▸ Extracted data:
┌────────

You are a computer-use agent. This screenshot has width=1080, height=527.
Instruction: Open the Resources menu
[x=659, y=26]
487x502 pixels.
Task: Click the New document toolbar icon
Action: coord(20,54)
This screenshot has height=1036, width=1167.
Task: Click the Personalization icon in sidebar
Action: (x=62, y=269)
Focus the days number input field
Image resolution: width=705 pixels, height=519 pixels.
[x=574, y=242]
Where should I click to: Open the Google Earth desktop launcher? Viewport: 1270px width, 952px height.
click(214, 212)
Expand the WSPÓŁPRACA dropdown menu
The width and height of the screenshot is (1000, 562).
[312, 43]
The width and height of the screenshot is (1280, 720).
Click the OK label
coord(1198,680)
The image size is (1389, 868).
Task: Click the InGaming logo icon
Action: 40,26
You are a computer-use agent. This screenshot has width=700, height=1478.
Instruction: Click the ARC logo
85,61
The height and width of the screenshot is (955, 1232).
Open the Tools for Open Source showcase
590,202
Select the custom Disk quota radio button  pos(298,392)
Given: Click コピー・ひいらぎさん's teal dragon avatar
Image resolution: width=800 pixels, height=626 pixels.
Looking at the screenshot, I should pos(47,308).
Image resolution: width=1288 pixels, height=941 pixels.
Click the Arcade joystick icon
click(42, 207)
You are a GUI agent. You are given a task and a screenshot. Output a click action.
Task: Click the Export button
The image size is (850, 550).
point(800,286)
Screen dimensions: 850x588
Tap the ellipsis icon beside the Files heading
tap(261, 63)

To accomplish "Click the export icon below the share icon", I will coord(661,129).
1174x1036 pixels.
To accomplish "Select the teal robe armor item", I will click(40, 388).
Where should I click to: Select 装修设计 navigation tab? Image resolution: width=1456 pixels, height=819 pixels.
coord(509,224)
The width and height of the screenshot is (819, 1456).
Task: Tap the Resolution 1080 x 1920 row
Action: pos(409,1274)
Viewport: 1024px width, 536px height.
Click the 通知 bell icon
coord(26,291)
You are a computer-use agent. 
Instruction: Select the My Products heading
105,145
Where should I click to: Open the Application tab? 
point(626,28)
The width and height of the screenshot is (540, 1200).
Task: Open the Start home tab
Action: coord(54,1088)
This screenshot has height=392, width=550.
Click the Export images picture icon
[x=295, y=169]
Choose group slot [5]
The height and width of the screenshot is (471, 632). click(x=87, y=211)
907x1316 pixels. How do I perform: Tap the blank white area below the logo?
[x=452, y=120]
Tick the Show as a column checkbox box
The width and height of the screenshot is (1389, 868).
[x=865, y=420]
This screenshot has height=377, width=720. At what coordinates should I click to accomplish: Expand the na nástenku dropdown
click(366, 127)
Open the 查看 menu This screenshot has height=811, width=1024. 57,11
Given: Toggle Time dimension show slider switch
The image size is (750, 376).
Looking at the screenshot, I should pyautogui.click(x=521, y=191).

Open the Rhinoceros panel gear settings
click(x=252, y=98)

└────────

▸ About this exercise: What is needed is a count of the lines in the data that contain the word "will"; please give it and no other words.

▸ Your response: 2